U.S. stocks steady; investors focus on quarterly earnings deluge
Investing.com -- Barclays (LON:BARC) has upgraded Tate & Lyle (LON:TATE) to “overweight” from “equal weight,” flagging early signs of margin recovery at CPK and a valuation it describes as “more than fairly” reflecting market concerns, in a note dated Tuesday.
The analysts now see a more attractive risk/reward balance following the stock’s year-to-date underperformance and evidence of stronger-than-expected underlying performance at the recently acquired business.
In an unscheduled trading update, Tate confirmed that fiscal year 2025 results excluding CPK remain in line with revised guidance issued in February.
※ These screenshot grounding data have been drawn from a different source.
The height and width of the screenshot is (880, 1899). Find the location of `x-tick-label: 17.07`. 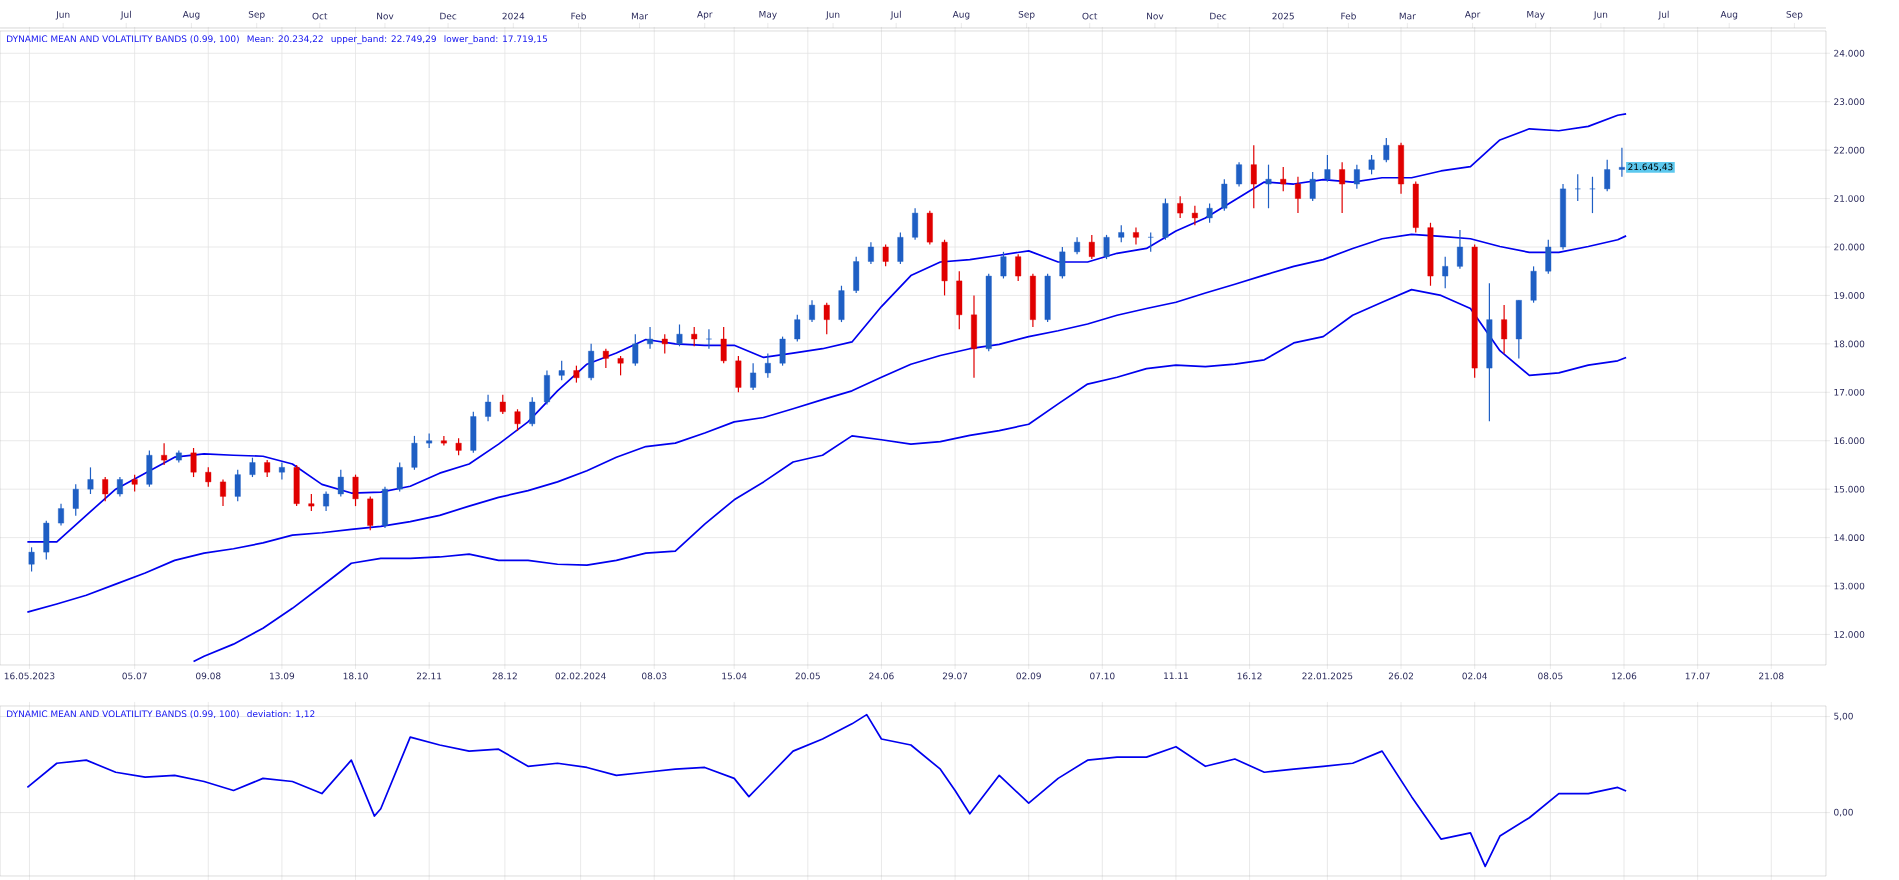

x-tick-label: 17.07 is located at coordinates (1698, 676).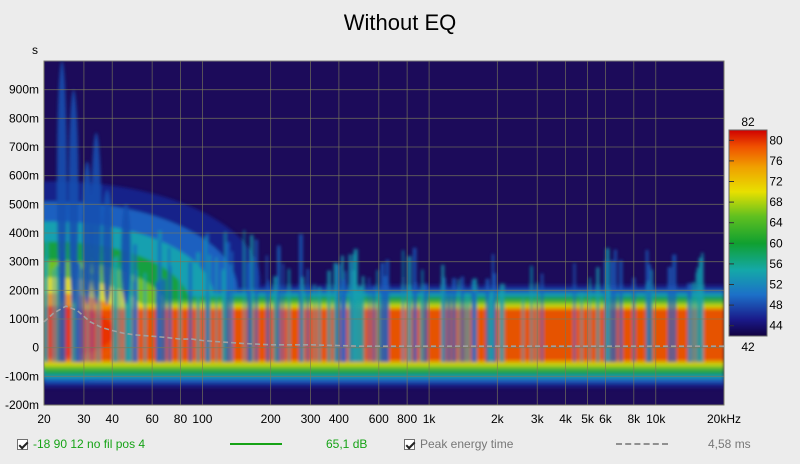  Describe the element at coordinates (410, 444) in the screenshot. I see `peak-checkbox` at that location.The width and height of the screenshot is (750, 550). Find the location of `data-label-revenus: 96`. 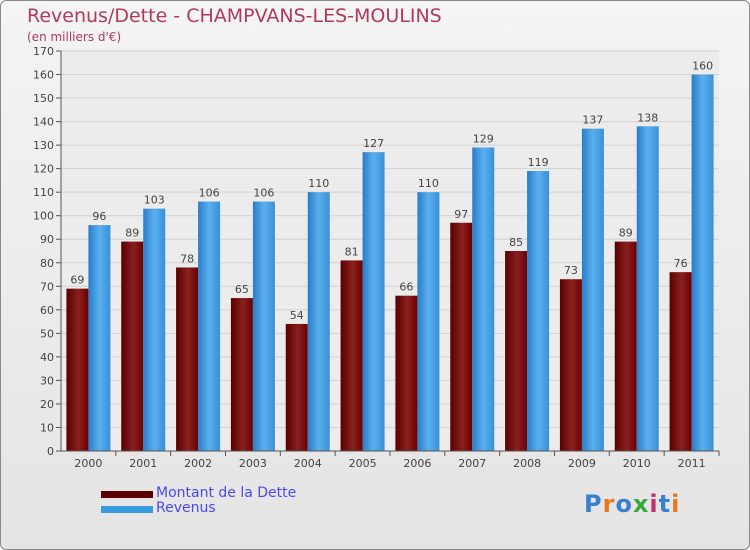

data-label-revenus: 96 is located at coordinates (99, 216).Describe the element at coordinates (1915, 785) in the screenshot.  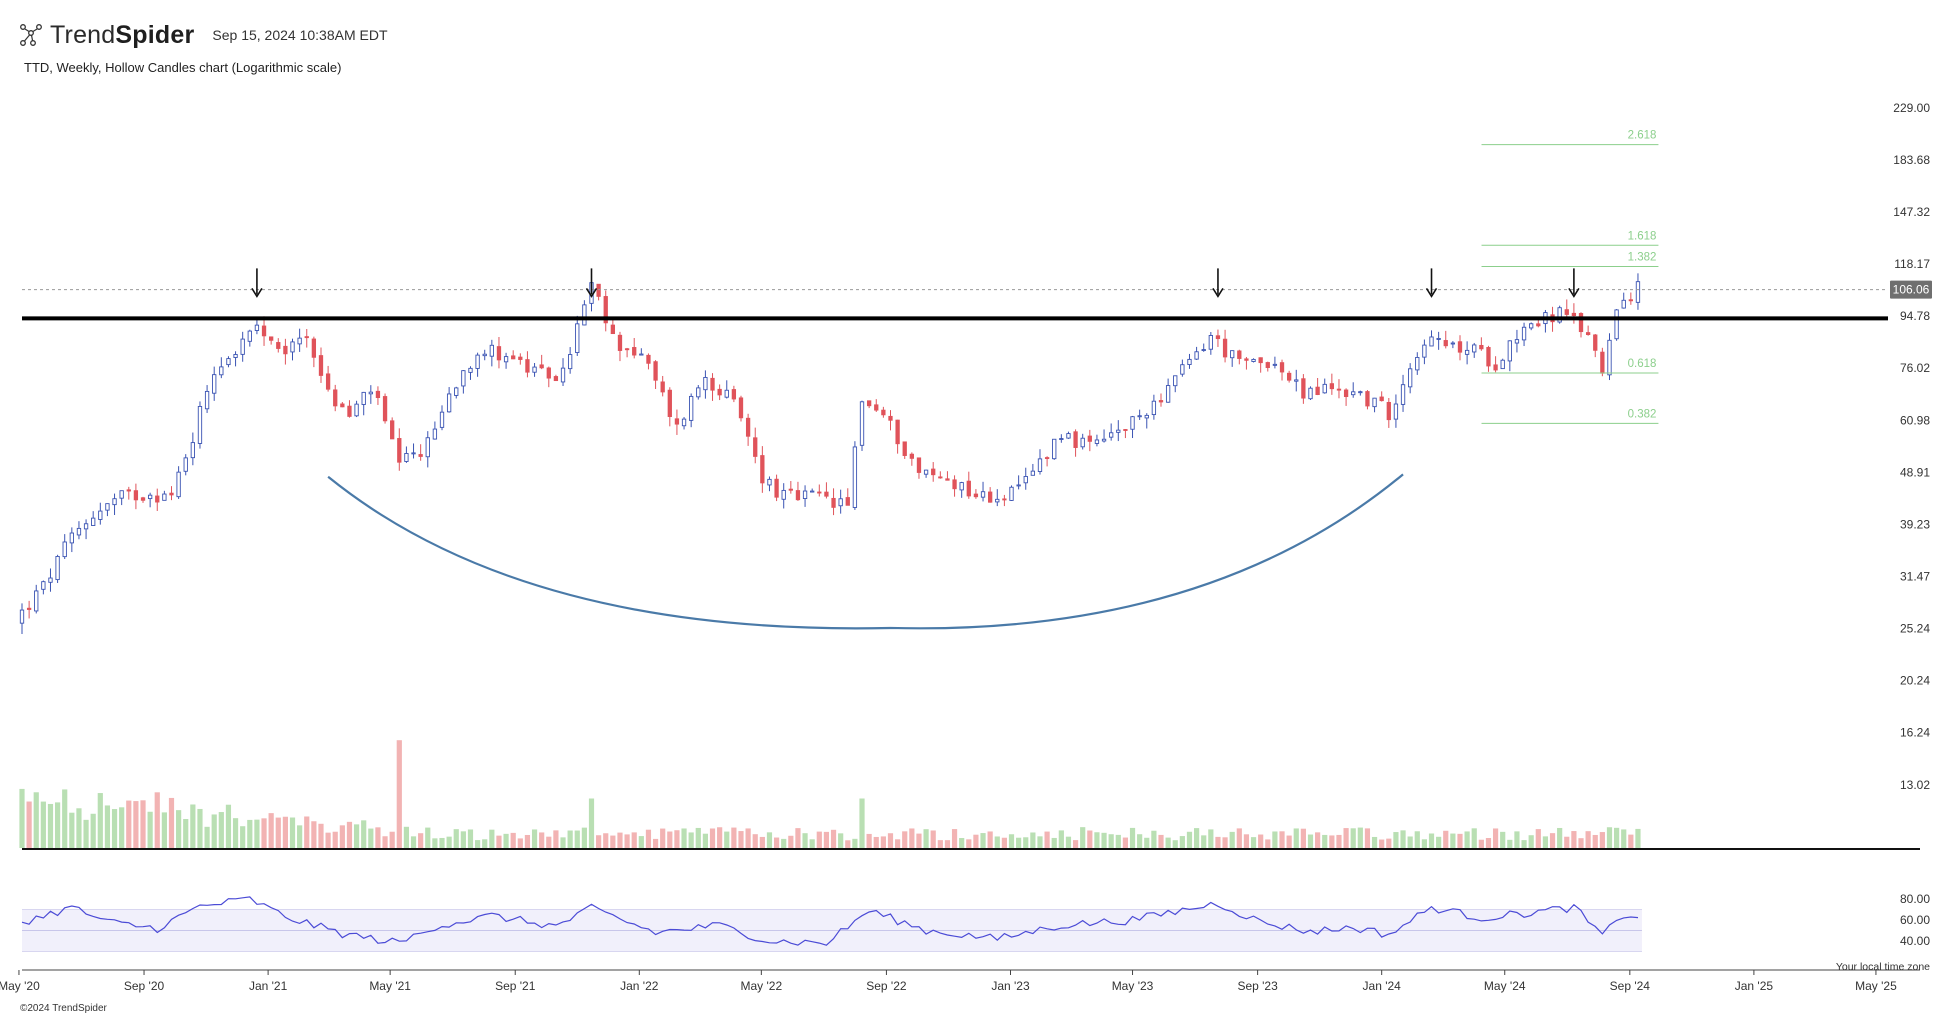
I see `y-tick-label: 13.02` at that location.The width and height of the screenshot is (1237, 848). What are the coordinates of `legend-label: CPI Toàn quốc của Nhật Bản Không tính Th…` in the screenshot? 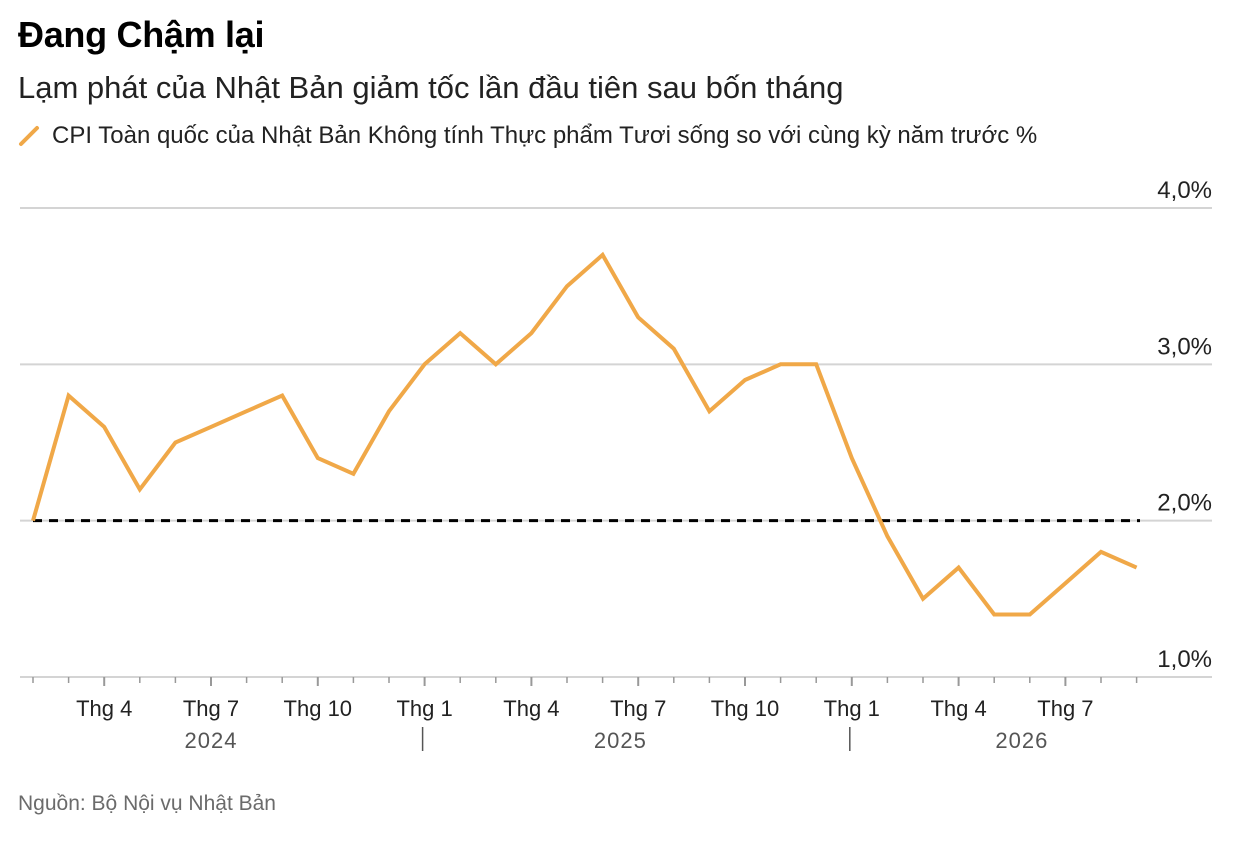 It's located at (545, 136).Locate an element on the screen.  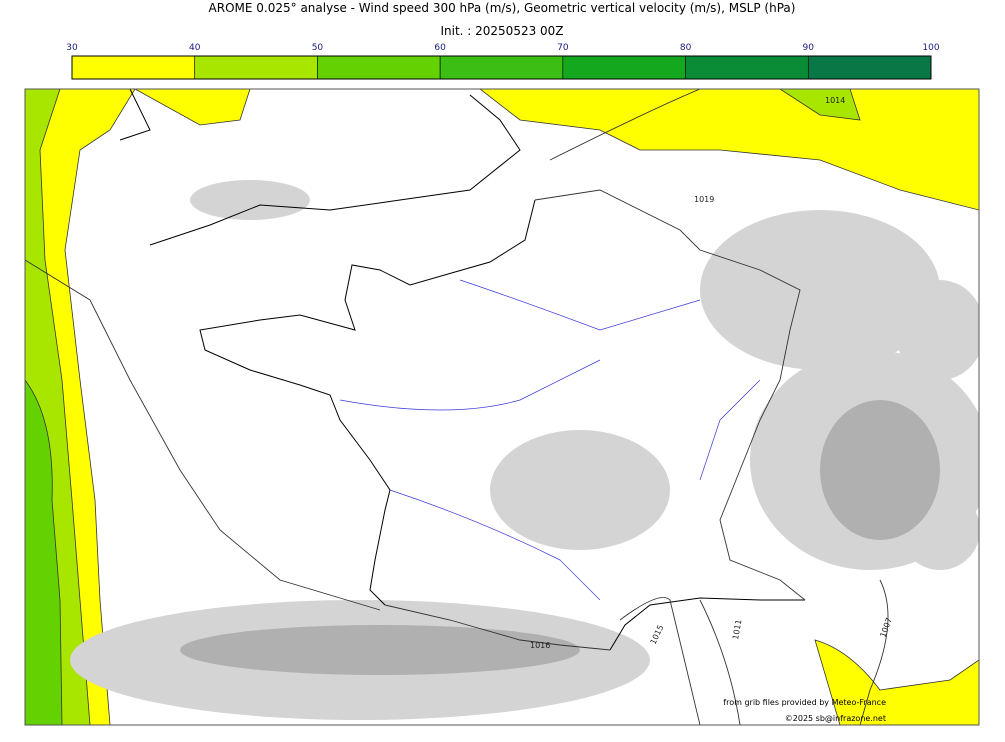
colorbar-frame is located at coordinates (502, 68). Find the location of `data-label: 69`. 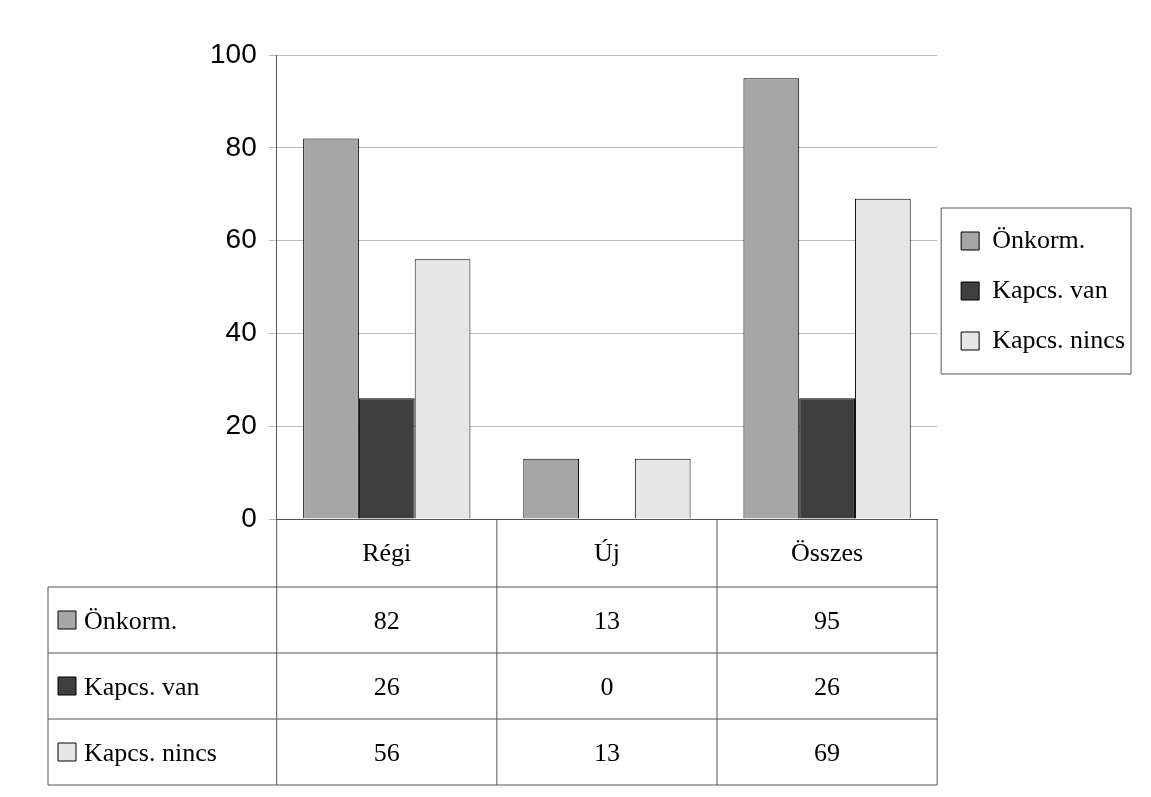

data-label: 69 is located at coordinates (828, 752).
Organic revenue is expected to decline by 5%, while EBITDA is set to rise by 4%. Free cash flow conversion of more than 75% has led to an estimated net debt/EBITDA of 2.2x at year-end, slightly better than both the 2.3x originally guided and Barclays’ forecast of 2.4x. The analysts now expect this ratio to fall to 1.9x in FY26 and 1.5x in FY27.
The upgrade is underpinned by better-than-anticipated performance at CPK, where EBITDA margin for FY25 is projected to increase by 90 basis points.
“CPK was said last week to ‘continue to trade well’, with EBITDA margin +90bps in FY25, which Tate indicated was ahead of the acquisition plan,” the brokerage said.
While the reported 17.5% margin is in line with Barclays’ forecast, the analysts note “better underlying momentum,” reinforcing their confidence in phased margin recovery.
The company aims to restore CPK margins to over 20% within two to four years, alongside a $50 million cost synergy target, 50% of which is expected to be realised by FY26.
Adjusted EPS estimates for FY26 and FY27 have been revised down by 3.9% due to FX impacts, to 47.9p and 55.4p respectively.
Free cash flow is forecast at £177 million and £205 million in those years, with net debt falling to £892 million and £779 million respectively.
Pricing remains a key concern. The company has indicated that the 2025 FBS contracting round will involve a -4% price adjustment, in line with 2024.
While management attributes this to ongoing weakness in packaged food demand rather than competitive pressures, Barclays noted, “further discounting for 2025 suggests this was not the case.”
They added that investors will be looking for more detail in May’s full-year results and at the Capital Markets Day scheduled for 1 July, particularly on pricing pressure in European segments.
Despite these pressures, Barclays sees the current valuation as attractive. The price target has been adjusted slightly from 750p to 740p due to FX revisions, representing 36.8% upside from the current share price of 541p.
The analysts noted, “at CY26e 6.7x EV/EBITDA, Tate is trading near multi-year lows and again at a material discount to key peers… despite higher margins than all three and growth profile that is no worse.”
In scenario analysis, Barclays estimates a 13% downside in a bear case where FBS margins revert to FY22 levels and CPK margins stall. Conversely, full synergy realisation and recovery at CPK could deliver 82% upside by FY28.
The potential for renewed bid speculation, including earlier reports of interest from Advent, is seen as limiting downside risk in the interim.
“As such, we see pricing concerns as fully in the price, contributing to attractive risk/reward,” the brokerage added.